= MATERIAL FOR THIS EXERCISE =

== Segment start ==

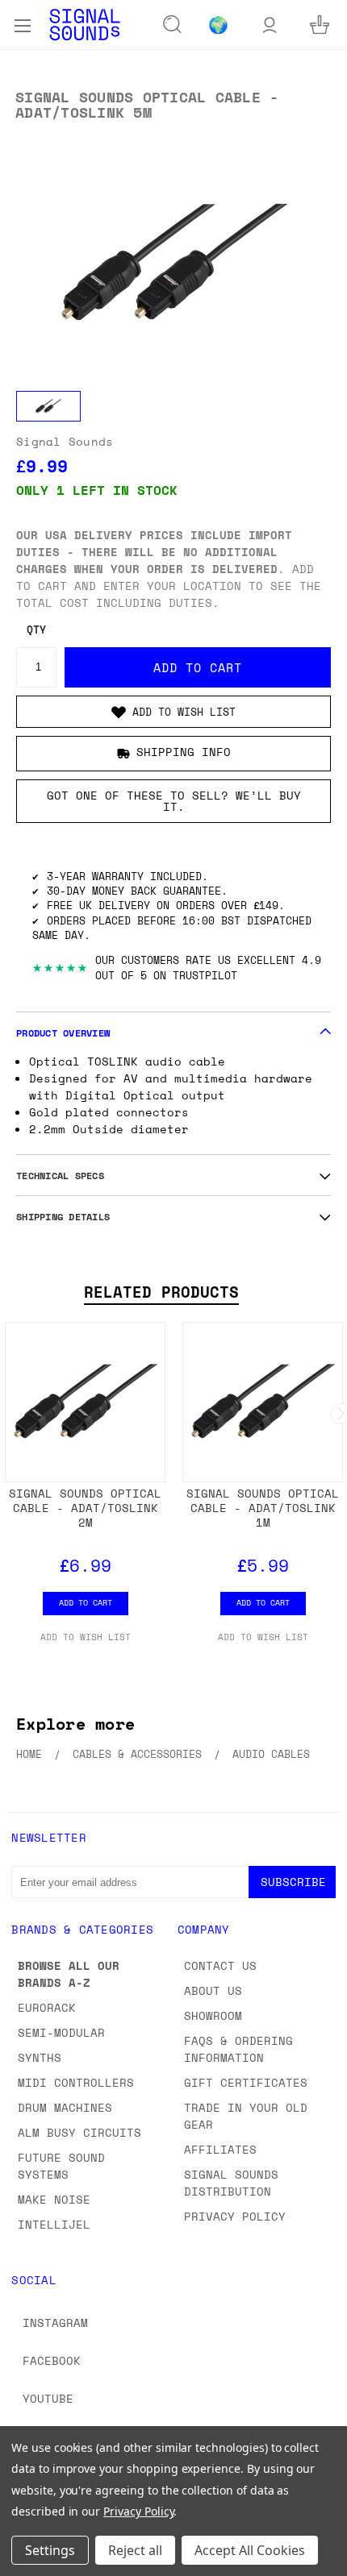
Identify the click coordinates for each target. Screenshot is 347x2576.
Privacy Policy (235, 2216)
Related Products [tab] (161, 1292)
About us (213, 1990)
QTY (36, 630)
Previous (25, 2560)
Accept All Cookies (249, 2550)
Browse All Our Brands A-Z (68, 1974)
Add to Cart (85, 1602)
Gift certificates (245, 2082)
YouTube (48, 2398)
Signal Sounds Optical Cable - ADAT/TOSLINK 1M (262, 1508)
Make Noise (54, 2199)
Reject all (135, 2550)
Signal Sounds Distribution (231, 2183)
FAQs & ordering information (238, 2049)
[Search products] (173, 25)
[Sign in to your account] (269, 24)
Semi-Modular (61, 2032)
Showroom (213, 2015)
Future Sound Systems (61, 2166)
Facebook (52, 2360)
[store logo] (84, 24)
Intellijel (54, 2224)
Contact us (220, 1965)
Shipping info (183, 751)
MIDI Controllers (76, 2082)
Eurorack (47, 2007)
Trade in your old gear (245, 2116)
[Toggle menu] (22, 24)
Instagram (55, 2322)
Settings (50, 2550)
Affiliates (220, 2149)
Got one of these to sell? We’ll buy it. (174, 801)
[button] (173, 712)
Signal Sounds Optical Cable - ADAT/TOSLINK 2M (85, 1508)
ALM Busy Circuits (79, 2132)
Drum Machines (65, 2107)
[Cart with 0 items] (319, 24)
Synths (39, 2057)
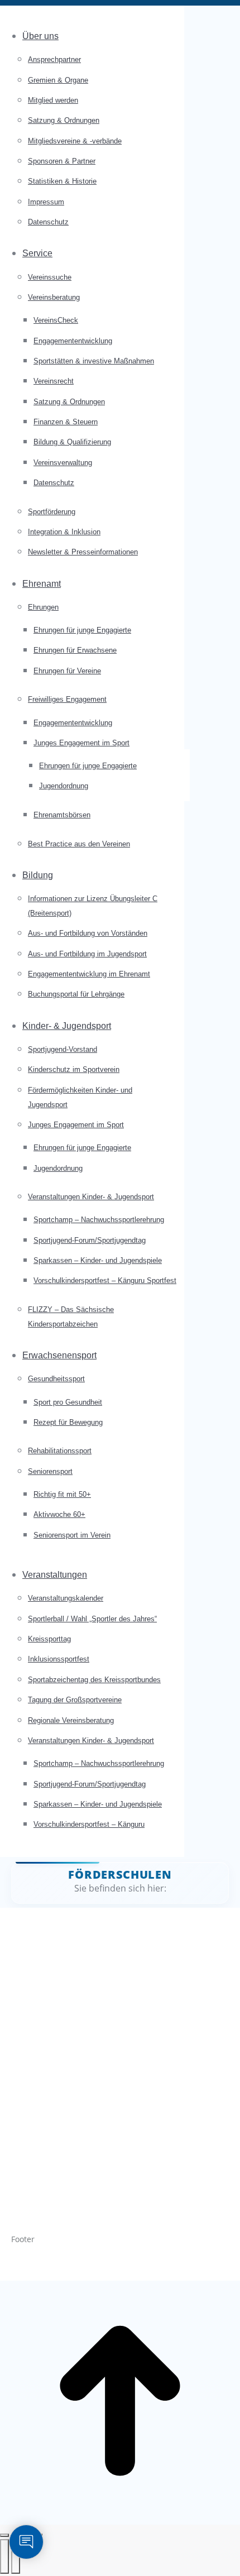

== Segment end ==

= DIRECTIONS =
Would you copy out exactly the lines above that start at the one containing "About us (213, 1990)" and end at the one containing "Make Noise (54, 2199)", inclusive?

= RESULT FOR THIS TASK =
About us (213, 1990)
QTY (36, 630)
Previous (25, 2560)
Accept All Cookies (249, 2550)
Browse All Our Brands A-Z (68, 1974)
Add to Cart (85, 1602)
Gift certificates (245, 2082)
YouTube (48, 2398)
Signal Sounds Optical Cable - ADAT/TOSLINK 1M (262, 1508)
Make Noise (54, 2199)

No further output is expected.